Extrait du document ▸

——————

ISBN :979-10-422-4726-3

Le code de la propriété intellectuelle n’autorisant aux termes des paragraphes 2 et 3 de l’article L.122-5, d’une part, que les copies ou reproductions strictement réservées à l’usage privé du copiste et non destinées à une utilisation collective et, d’autre part, sous réserve du nom de l’auteur et de la source, que les analyses et les courtes citations justifiées par le caractère critique, polémique, pédagogique, scientifique ou d’information, toute représentation ou reproduction intégrale ou partielle, faite sans le consentement de l’auteur ou de ses ayants droit ou ayants cause, est illicite (article L.122-4). Cette représentation ou reproduction, par quelque procédé que ce soit, constituerait donc une contrefaçon sanctionnée par les articles L.335-2 et suivants du Code de la propriété intellectuelle.

 

 

 

 

 

Ceux sans qui ce roman n’aurait pu exister

 

 

 

Avant toute chose, je tenais absolument à dédier ce premier livre à toutes les personnes qui m’ont permis d’aller mieux, qui m’ont soutenu, aidé, et dont l’amitié ou le lien compte énormément à mes yeux. Cette histoire parle de moi, mais aussi d’eux, d’une certaine manière.

 

Je commence donc par remercier mon plus fidèle ami de longue date qui est un peu comme le grand frère que je n’ai jamais eu, Arthur. Tes conseils ne sont peut-être pas ceux d’une personne expérimentée, mais ceux de mon ami le plus cher, et je ne te remercierai jamais assez pour ta patience et toutes ces heures passées à m’écouter, dans ton salon ou ta cuisine. Notre amitié a débuté il y a 7 ans dans un self près du métro Corvisart, et c’est notre voyage à New York qui m’a en partie inspiré ce roman que je te dédicace affectueusement.

 

Ensuite l’une des personnes les plus talentueuses que je connaisse, Darius. Sans le vouloir, c’est toi qui m’as le plus motivé à écrire. Je connais le jeune cinéaste, mais surtout le jeune homme sensible et drôle que tu es, celui qui sait écouter et qui pendant de longues heures m’a écouté parler des plus grands sentiments amoureux que j’ai pu ressentir au cours de ces dernières années. Notre amitié s’est construite autour du Woody Allen, Kubrick, Scorsese, Balavoine, Aznavour… En bref, autour du cinéma et de la musique, deux des plus belles choses qui existent au monde. Je ne compte plus les choses qui nous lient ni toutes ces heures à parler de nos vies, mais elles ont beaucoup compté pour moi. Merci pour tout, mon frère, je crois en toi.

——————

Données enregistrées ▸
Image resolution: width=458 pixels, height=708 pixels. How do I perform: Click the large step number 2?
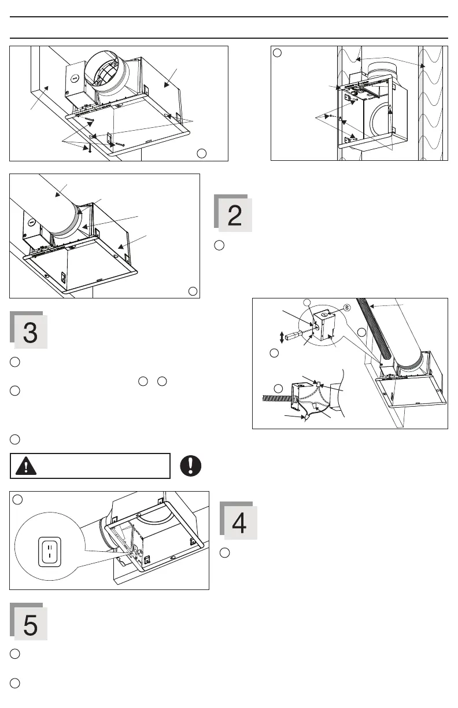point(234,215)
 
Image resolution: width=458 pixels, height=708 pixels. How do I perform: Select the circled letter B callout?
point(346,307)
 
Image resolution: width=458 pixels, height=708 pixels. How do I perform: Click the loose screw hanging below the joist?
point(90,148)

——————

Consignes ▸
1. Dans l'extrait, relevez tous les noms propres autour desquels s'est construite l'amitié avec Darius.
2. Rédigez la suite de l'extrait, à partir de sa dernière phrase.

Réponses ▸
1. Woody Allen, Kubrick, Scorsese, Balavoine, Aznavour

2.
 

PS : Clint Eastwood, Woody Allen et Xavier Dolan ne font plus de cinéma, je compte sur toi pour prendre leur place.

 

Victoire, je termine ce roman alors que tu es revenue. Tu fais partie des personnes qui ont répondu présentes à un moment de ma vie où j’étais au plus mal, et pour ça je t’en serai à jamais reconnaissant. Tu es une personne formidable et je m’excuse de ne pas avoir été à la hauteur. Je promets de faire de mon mieux désormais.

 

Magdalena, ma plus longue amitié, on se connaît depuis nos 15 ans. J’adore dire que j’ai une amie qui vit aux États-Unis, ça me rend cool. Je garderai toujours en tête nos promenades dans Paris, tous ces fous rires partagés, toutes les choses qu’on s’est racontées. Mais par-dessus tout, j’apprécie le fait que tu sois très présente dans ma vie alors que 7 288 km nous séparent. Tu as toujours été là quand j’avais besoin, et j’ai essayé d’en faire autant. Au moment où j’écris ce livre, on organise notre voyage en Californie. Je sais qu’il va changer nos vies.

 

Mathilde, aujourd’hui je te considère comme une amie et une personne géniale, mais tu es aussi la première personne que j’ai aimée en entrant dans l’âge adulte et cela a beaucoup affecté ma vie, mais rassure-toi, tout cela est derrière nous. On se connaît depuis un bon moment, mais je n’ai encore jamais goûté à tes pâtisseries, je dois absolument remédier à cela. Ne change rien, tu es une personne incroyable. Merci pour tes mots gentils quand l’occasion se présente et que tu débarques dans mon champ de vision.

Matéo, mon cinéphile préféré, le destin nous a éloignés puis réunis et depuis chacune de nos discussions est un réel plaisir. On se connaît depuis les bancs du collège, on en reparle souvent et ça nous amuse. Encore un que je dois remercier de m’avoir accordé du temps à un moment où je voyais la vie en noir.

 

Chloé, je te devais quelques mots. Tu m’as toujours répondu quand ma relation battait de l’aile, et tu étais encore là lorsque tout s’est terminé et que j’ai dû encaisser le choc. Je ne pensais pas que la vie nous rapprocherait à ce point, mais il faut croire qu’on est faits pour bien s’entendre. Merci pour tes messages gentils et tes conseils. Voilà une autre personne de Châteauroux que j’apprécie beaucoup. J’ai une grosse pensée pour la journée où je t’ai servi de guide touristique, ainsi qu’à ta tante et ton cousin. C’était très amusant.

 

Marie, notre amitié remonte à si loin que je n’arrive même plus à poser une date dessus, mais peu importe. Tout ce qu’on s’est dit depuis toutes ces années, je ne l’oublierai jamais. Une de mes amies les plus proches, comme tous ceux de cette liste, a répondu présente quand la tristesse a pris le dessus dans ma vie. On partage un amour commun pour le cinéma de Tim Burton et ce n’est pas la seule chose qui nous lie.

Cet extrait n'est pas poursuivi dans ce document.